> _SELECTED EXCERPT_
———
Italian/Suisse Alps

The Alpide Belt is a seismogenic zone extending from the Atlas mountains in Morocco through the Zagros mountains of Iran to the easternmost region of Indonesia. This range of mountains was formed through the collision of Africa, Arabia, India, and Australia with Eurasia. Having covered the Indian portion of this collision previously, I now move west to the African/Eurasian collision in the Italian and Suisse Alps.
Similar to the Himalaya, the area around the Alps have been inhabited for millennia. The earliest settlements in the valleys of the Alps date back to as early as 4300 BC and continued throughout the Bronze Age until the rise of the Roman Empire. My journey through the Alps began at the Milano airport and a short train ride to Aosta.
Aosta is a beautiful little hamlet at the foot of the Alps. Settled in the end of the first century BCE by the Salassi tribe. The Salassi tribe was later slaughtered and enslaved by a troop of Roman soldiers in 25 BCE. As early as AD 890 the region around the Aosta Valley was mined for copper sulfides and iron (ref). Because of its remarkable history the region is pock marked with the scars of industrialization and the remnants of architecture from former times.
———
> _RAW RECORDS_
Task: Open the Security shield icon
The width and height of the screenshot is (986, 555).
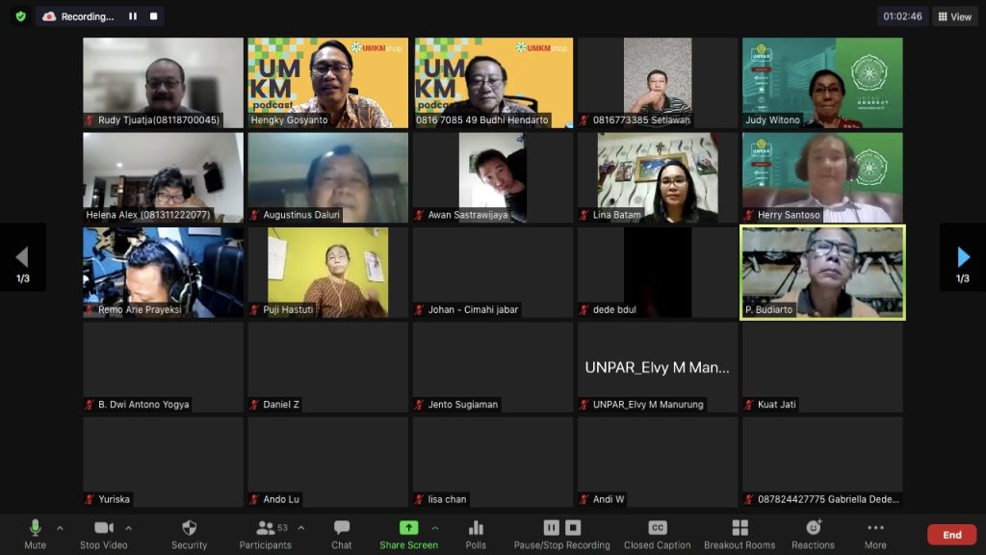Action: click(189, 528)
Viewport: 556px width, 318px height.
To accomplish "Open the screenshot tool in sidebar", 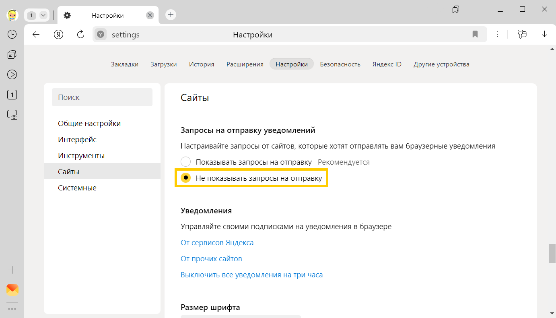I will pos(12,115).
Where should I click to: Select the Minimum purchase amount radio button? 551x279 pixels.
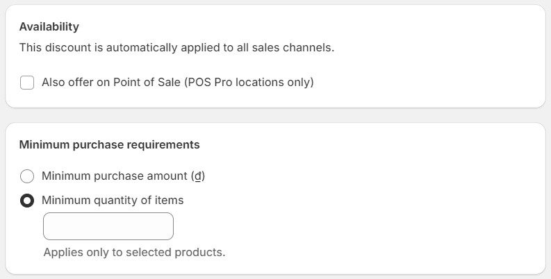point(27,176)
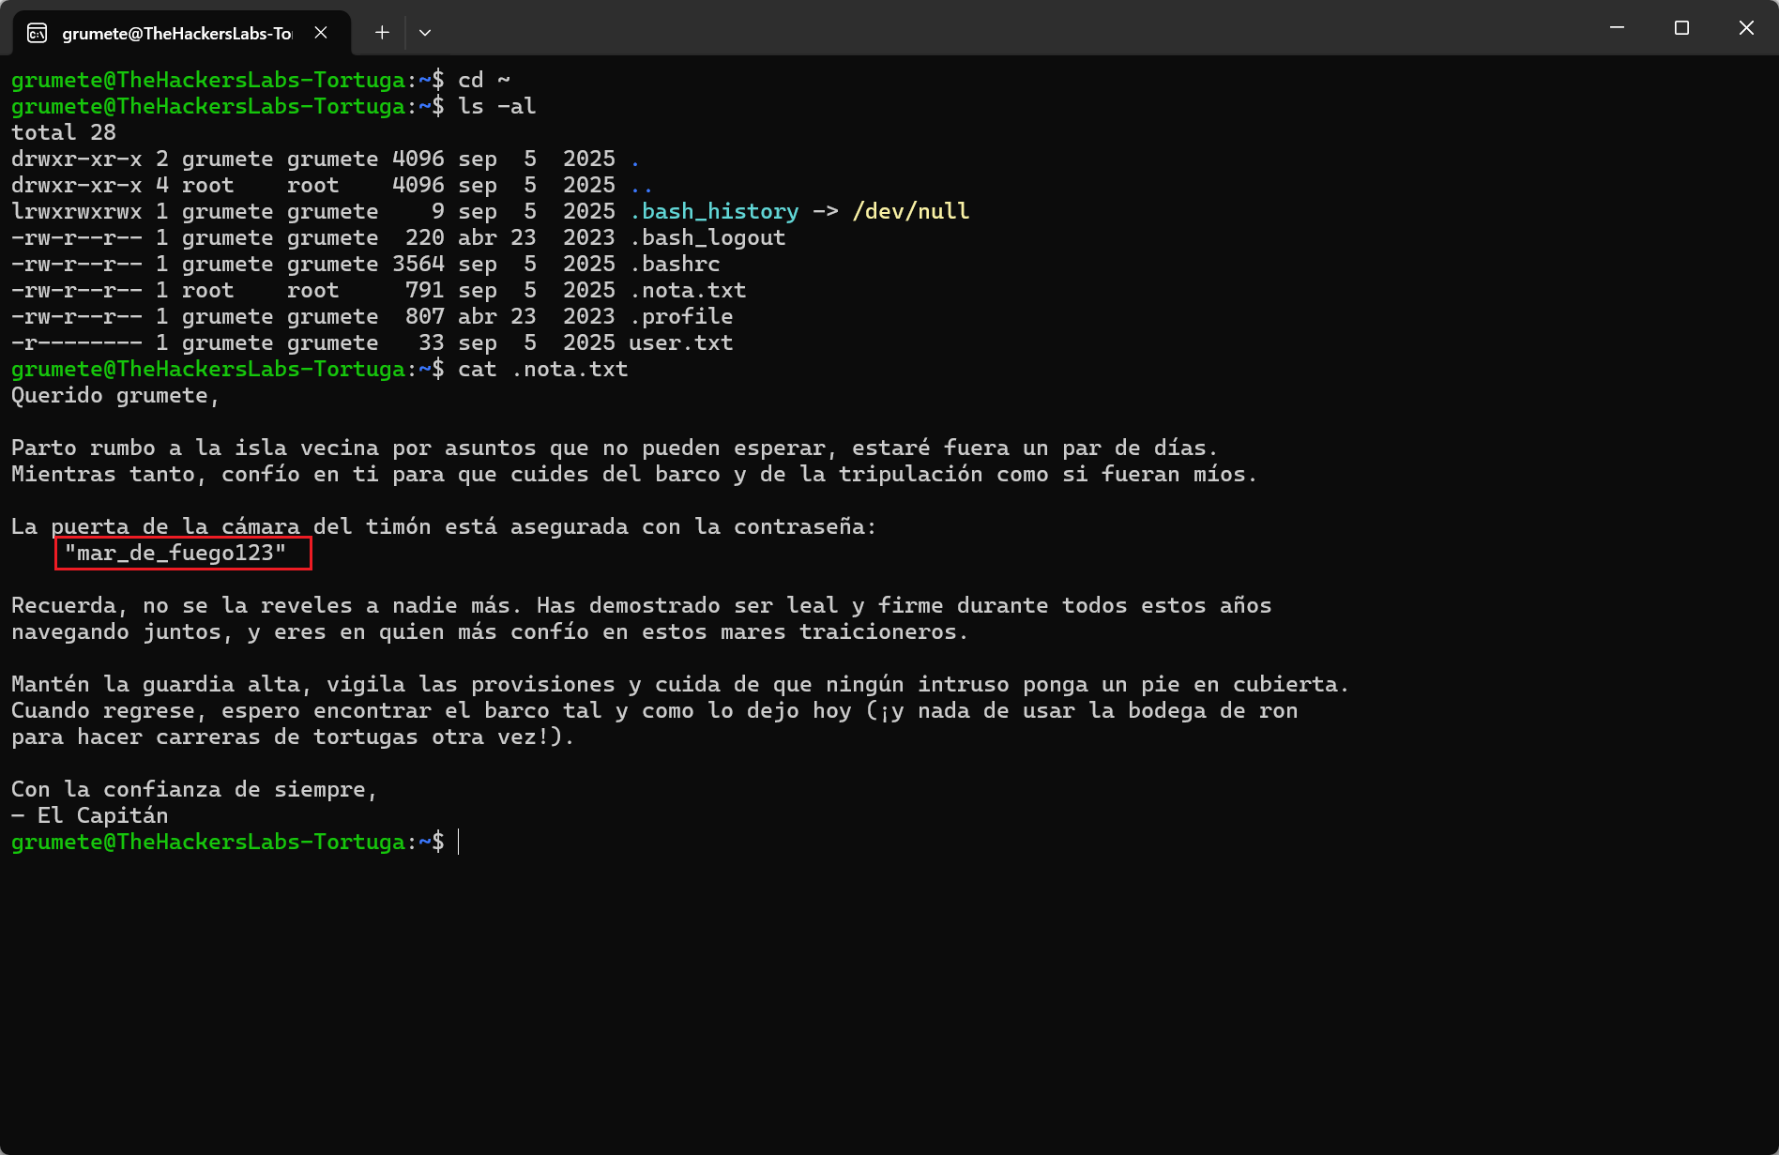1779x1155 pixels.
Task: Open a new terminal tab
Action: (x=382, y=33)
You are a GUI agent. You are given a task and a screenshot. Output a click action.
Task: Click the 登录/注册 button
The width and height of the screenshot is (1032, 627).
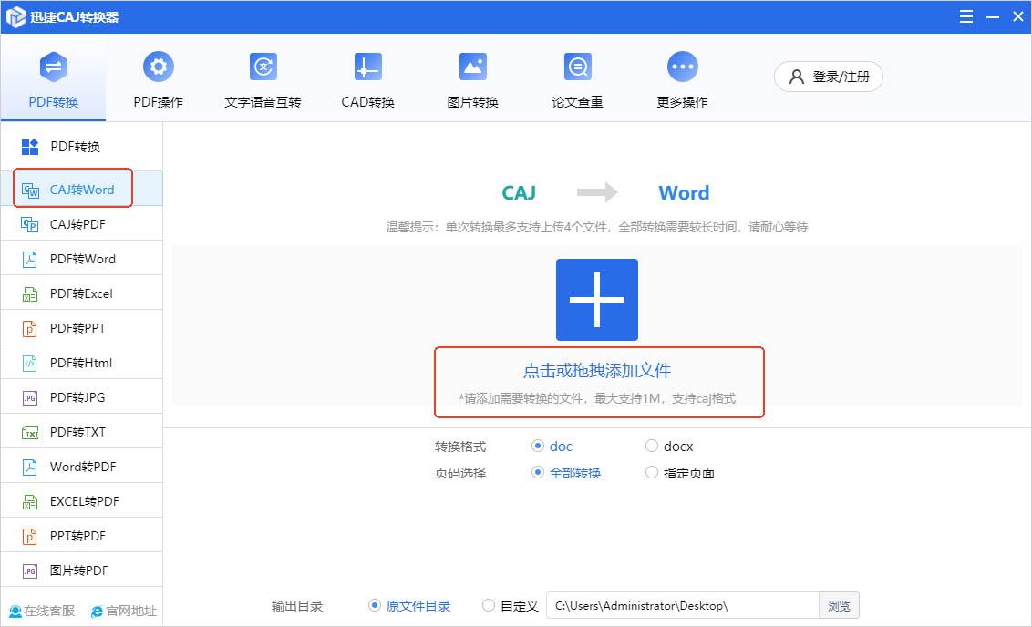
———
> _SET OF TASKS_
**1.** In the Italian/Suisse Alps text above, return the stretch from "The Alpide Belt" through "ride to Aosta.", copied word for word.
**2.** Which landmasses does the Italian/Suisse Alps text say collided with Eurasia? List all of them.

> _TASK RESULTS_
**1.**
The Alpide Belt is a seismogenic zone extending from the Atlas mountains in Morocco through the Zagros mountains of Iran to the easternmost region of Indonesia. This range of mountains was formed through the collision of Africa, Arabia, India, and Australia with Eurasia. Having covered the Indian portion of this collision previously, I now move west to the African/Eurasian collision in the Italian and Suisse Alps.
Similar to the Himalaya, the area around the Alps have been inhabited for millennia. The earliest settlements in the valleys of the Alps date back to as early as 4300 BC and continued throughout the Bronze Age until the rise of the Roman Empire. My journey through the Alps began at the Milano airport and a short train ride to Aosta.

**2.**
Africa
Arabia
India
Australia